6.1.1 Creating the Repository

Log in to your GitHub account. From here, setting up a new repository is quick and simple - just click on the + button in the top right corner and then select “New repository”.

From here, you’re off to the races. You’ll be presented with the following options, that we’ll go through one-by-one.

6.1.2 Repository Name

When choosing a repository name, you’ll want something short, memorable, and descriptive of the project that you’re working on. Ideally, you should follow Jenny Bryan’s excellent guidelines when it comes to file and repository naming (after all, a repository is just a project folder), but as an overview:

  • Use - to separate words
  • Use _ to separate metadata (e.g. dates from script description)
  • Try to be consistent in how you use case e.g., CamelCase vs camelCase vs snake_case vs everythingmashedtogether

For example, the repository for this workshop book is psu-into-to-git.
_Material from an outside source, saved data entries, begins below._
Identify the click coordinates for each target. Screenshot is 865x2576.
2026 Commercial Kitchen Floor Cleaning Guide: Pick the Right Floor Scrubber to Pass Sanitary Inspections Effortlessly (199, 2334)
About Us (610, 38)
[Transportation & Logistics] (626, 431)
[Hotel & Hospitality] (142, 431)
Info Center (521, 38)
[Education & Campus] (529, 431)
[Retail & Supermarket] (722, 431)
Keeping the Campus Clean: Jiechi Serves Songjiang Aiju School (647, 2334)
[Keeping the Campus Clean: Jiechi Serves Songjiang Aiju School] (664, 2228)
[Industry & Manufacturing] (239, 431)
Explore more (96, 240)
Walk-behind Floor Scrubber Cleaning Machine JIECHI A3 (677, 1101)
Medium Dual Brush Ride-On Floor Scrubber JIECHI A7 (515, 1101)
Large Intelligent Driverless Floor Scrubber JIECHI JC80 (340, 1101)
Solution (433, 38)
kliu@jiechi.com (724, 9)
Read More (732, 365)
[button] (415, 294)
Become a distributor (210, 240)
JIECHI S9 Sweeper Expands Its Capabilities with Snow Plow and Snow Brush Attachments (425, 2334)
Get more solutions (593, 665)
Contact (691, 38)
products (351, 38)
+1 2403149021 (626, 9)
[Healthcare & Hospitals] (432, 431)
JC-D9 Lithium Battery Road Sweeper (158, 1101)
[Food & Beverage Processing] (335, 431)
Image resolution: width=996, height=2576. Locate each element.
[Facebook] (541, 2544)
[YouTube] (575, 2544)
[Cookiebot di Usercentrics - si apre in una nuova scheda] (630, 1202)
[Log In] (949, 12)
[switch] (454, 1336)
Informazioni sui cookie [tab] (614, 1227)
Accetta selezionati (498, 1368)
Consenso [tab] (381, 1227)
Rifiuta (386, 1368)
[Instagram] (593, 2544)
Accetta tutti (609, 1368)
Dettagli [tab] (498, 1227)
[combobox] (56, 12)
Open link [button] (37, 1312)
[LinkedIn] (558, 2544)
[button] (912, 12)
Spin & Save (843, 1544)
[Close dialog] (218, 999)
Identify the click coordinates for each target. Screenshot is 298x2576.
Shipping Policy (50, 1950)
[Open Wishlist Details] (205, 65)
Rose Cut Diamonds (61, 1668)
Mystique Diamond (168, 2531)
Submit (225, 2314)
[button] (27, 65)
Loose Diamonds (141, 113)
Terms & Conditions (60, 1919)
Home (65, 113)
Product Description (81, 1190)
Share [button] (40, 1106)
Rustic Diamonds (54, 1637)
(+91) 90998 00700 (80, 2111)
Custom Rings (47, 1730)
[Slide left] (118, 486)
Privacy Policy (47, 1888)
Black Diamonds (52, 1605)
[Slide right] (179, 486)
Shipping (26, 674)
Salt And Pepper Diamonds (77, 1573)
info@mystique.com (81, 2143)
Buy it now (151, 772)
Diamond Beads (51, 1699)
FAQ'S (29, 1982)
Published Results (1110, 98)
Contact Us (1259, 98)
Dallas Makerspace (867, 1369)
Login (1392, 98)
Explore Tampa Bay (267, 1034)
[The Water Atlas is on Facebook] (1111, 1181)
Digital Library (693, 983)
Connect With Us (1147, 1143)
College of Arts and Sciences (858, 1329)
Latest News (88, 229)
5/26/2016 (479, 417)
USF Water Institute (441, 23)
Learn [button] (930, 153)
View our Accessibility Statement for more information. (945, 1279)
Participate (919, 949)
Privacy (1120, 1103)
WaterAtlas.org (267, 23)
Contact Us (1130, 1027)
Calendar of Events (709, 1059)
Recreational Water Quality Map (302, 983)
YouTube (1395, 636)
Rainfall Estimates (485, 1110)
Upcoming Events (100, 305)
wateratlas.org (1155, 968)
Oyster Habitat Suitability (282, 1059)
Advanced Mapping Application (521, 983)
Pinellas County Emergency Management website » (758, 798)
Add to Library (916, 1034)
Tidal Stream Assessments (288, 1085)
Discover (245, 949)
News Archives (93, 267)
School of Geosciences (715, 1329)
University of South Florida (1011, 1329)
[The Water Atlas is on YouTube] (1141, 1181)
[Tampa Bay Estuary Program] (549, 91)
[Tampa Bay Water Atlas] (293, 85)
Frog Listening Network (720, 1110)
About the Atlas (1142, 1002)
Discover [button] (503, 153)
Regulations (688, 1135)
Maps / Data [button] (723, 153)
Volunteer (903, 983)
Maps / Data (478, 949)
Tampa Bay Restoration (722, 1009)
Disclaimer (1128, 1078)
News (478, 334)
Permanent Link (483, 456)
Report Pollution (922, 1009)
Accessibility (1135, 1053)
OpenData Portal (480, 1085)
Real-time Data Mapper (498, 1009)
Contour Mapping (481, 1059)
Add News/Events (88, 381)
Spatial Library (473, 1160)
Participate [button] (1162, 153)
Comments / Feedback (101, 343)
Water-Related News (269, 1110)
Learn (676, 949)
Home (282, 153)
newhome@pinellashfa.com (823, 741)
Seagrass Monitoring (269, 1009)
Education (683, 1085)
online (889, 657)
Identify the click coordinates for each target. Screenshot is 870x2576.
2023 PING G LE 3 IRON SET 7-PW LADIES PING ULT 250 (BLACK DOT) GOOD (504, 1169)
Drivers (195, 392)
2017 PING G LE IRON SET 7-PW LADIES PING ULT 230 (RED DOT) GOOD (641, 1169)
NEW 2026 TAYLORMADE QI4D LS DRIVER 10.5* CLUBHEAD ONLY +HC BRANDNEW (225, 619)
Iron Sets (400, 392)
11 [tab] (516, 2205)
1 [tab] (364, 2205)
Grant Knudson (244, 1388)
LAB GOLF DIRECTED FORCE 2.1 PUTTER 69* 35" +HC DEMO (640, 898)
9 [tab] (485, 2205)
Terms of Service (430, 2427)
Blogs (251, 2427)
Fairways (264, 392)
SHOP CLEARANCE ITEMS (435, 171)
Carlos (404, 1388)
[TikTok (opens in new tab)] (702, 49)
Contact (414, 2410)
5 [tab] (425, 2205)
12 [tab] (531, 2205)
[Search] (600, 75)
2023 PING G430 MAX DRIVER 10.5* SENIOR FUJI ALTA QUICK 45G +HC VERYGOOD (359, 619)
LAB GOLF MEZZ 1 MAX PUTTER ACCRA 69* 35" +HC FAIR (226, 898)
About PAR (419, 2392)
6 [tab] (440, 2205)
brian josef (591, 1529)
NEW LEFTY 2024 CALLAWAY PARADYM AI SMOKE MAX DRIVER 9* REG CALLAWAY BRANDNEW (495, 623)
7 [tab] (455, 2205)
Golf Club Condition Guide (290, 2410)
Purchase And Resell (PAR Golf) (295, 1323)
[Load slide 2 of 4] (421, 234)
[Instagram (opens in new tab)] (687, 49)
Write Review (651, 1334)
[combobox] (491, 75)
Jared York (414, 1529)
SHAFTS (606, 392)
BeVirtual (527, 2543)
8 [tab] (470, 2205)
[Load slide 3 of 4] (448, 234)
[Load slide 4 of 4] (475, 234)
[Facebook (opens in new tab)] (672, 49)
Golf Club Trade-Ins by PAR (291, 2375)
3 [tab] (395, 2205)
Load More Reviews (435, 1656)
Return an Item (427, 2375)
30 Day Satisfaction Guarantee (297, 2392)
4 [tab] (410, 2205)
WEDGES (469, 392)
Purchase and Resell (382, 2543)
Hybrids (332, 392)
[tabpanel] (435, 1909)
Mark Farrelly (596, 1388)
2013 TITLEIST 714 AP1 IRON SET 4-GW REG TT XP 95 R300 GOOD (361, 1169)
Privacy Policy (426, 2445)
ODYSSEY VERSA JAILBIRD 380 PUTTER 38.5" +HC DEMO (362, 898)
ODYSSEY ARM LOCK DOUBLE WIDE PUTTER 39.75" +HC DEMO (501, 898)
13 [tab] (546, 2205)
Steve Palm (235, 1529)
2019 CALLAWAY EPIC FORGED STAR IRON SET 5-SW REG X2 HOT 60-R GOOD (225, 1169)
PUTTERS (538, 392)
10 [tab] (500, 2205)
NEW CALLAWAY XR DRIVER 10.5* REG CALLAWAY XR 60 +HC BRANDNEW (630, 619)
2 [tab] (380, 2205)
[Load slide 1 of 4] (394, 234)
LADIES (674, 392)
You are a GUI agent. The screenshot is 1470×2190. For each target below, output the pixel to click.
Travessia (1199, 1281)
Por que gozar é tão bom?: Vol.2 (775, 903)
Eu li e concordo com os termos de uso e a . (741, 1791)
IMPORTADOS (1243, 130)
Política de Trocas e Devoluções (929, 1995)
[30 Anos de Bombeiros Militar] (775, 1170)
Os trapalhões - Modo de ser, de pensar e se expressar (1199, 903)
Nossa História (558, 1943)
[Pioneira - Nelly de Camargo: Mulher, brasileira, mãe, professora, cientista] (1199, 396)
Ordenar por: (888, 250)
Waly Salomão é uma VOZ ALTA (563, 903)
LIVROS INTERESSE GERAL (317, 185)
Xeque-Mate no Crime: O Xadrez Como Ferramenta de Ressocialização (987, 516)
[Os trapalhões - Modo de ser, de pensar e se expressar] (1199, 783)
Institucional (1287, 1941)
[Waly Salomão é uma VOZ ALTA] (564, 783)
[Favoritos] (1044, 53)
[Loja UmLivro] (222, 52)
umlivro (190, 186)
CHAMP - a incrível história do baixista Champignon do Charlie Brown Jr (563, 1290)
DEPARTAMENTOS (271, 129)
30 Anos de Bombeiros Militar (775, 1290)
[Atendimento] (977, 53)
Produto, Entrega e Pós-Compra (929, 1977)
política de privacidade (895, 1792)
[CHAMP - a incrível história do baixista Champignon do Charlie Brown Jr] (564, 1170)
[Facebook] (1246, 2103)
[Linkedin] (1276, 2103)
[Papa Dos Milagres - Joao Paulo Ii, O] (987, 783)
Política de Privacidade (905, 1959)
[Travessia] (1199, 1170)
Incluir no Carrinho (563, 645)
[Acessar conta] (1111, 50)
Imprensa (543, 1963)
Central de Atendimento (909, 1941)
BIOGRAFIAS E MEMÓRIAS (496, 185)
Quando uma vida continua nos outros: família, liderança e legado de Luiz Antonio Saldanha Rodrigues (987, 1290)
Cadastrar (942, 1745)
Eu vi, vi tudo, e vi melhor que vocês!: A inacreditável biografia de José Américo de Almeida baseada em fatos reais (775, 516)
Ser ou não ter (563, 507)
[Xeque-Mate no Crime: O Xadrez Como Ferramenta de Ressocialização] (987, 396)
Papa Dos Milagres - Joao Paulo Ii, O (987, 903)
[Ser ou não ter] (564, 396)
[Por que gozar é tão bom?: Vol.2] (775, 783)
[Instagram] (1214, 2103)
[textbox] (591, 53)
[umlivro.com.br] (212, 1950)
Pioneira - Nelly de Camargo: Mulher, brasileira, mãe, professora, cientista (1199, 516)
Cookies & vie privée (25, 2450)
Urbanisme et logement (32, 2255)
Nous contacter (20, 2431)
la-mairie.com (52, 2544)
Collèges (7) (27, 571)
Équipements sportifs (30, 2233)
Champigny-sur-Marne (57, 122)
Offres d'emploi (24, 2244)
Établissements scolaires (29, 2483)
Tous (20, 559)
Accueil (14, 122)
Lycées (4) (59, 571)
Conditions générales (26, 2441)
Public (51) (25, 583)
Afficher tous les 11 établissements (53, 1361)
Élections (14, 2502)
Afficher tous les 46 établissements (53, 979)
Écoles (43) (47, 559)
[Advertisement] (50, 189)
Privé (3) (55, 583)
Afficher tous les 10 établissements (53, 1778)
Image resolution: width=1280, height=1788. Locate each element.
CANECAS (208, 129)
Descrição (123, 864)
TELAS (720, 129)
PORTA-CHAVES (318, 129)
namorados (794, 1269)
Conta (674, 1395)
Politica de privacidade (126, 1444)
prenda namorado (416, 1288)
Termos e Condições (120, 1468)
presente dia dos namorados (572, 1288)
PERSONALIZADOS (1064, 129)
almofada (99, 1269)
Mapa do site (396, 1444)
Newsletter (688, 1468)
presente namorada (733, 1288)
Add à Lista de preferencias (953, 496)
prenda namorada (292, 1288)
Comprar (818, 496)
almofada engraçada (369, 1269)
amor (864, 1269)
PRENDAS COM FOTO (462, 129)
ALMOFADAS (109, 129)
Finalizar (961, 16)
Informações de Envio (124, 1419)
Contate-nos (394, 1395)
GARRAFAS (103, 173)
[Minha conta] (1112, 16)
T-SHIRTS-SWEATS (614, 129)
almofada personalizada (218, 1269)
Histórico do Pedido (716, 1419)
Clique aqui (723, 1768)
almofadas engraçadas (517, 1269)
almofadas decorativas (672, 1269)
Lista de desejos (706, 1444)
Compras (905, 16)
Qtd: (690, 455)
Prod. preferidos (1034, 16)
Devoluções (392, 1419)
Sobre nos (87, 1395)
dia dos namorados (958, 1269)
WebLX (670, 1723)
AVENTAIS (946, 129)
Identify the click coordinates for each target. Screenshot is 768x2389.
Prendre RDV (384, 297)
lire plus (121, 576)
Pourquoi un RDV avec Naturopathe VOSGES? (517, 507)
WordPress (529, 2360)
I’d highly recommend skimming these slides to learn more and save you some hassle in your digital life.

6.1.3 Description

The description is an optional part of the setup, but is worth completing. In a few short words, you should describe what you’re trying to do with the project. For example, the description for this project is:

6.1.4 Public vs Private

Obviously this is a personal decision, but one of the benefits of learning and using Git is that it facilitates collaboration. While not all code can be open-sourced for legal, ethical, or other reasons, if you can, I would encourage you to try and publish the code as a “Public” repository. Not only is it in keeping with the principles of open and collaborative science, particularly when it comes to peer-review, but you also might get helpful feedback on your work from interested parties. If you’ve done something great that you want to share with the world, say, you’ve developed an awesome package or method of analyzing your data, it’s cool if people can build off your work. But from a personal perspective, members of the community can, and often will, help you improve your code and move it forwards, giving it robustness and allowing you to do new things that you hadn’t thought of.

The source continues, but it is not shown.